Sophia T Matts; Christina M Webber; Fraser D Bocell; Brittany Caldwell; Allen L Chen; Michelle E Tarver

doi:10.1186/s41687-022-00444-z

Inclusion of patient-reported outcome instruments in US FDA medical device marketing authorizations

J Patient Rep Outcomes. 2022 Apr 20;6(1):38. doi: 10.1186/s41687-022-00444-z.

Authors

Sophia T Matts¹, Christina M Webber², Fraser D Bocell², Brittany Caldwell², Allen L Chen², Michelle E Tarver³

Affiliations

¹ Oak Ridge Institute for Science and Education (ORISE) Research Participation Program, Center for Devices and Radiological Health, U.S. Food and Drug Administration, Silver Spring, MD, USA.
² Center for Devices and Radiological Health, U.S. Food and Drug Administration, 10903 New Hampshire Ave, Silver Spring, MD, 20993, USA.
³ Center for Devices and Radiological Health, U.S. Food and Drug Administration, 10903 New Hampshire Ave, Silver Spring, MD, 20993, USA. michelle.tarver@fda.hhs.gov.

Abstract

Background: The U.S. Food and Drug Administration encourages the incorporation of the patient voice throughout the medical device total product lifecycle. This study examined the incorporation of patient-reported outcome (PRO) instruments in the evaluation of medical devices over a six-year period. PRO instruments used to inform study endpoints were extracted from the summary documents and clinical trial data of premarket authorizations posted on publicly available FDA databases between October 1, 2014-September 30, 2020.

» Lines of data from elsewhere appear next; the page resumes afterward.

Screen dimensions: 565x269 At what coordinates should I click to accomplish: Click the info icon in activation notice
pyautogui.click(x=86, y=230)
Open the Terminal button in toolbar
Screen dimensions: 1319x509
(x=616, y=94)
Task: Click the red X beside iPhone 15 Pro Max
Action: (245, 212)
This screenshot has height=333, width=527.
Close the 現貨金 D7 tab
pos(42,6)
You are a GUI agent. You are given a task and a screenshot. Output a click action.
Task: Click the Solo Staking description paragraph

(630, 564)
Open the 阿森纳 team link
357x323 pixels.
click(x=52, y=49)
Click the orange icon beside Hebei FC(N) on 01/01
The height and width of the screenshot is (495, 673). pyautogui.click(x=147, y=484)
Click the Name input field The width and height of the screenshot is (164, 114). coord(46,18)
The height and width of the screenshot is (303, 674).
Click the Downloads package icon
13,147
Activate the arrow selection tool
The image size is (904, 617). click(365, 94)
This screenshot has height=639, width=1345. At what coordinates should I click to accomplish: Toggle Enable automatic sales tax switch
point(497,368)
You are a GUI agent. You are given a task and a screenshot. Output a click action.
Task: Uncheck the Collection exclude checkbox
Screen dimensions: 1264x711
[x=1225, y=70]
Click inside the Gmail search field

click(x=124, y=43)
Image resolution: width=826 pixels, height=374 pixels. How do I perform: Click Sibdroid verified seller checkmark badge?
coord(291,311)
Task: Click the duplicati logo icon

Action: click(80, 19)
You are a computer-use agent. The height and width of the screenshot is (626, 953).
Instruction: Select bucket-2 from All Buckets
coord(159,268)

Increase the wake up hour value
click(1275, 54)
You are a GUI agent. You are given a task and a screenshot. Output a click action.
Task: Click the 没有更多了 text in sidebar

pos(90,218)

Results: PROs were included in 53% of authorizations, with 34% using PROs as primary and secondary endpoints. This study found that PRO instruments were used in each type of marketing authorization and in all medical specialties examined in this study.

Conclusions: Expanding the current collaborative efforts to develop and modify PRO instruments may help to improve use of PROs in medical device evaluations.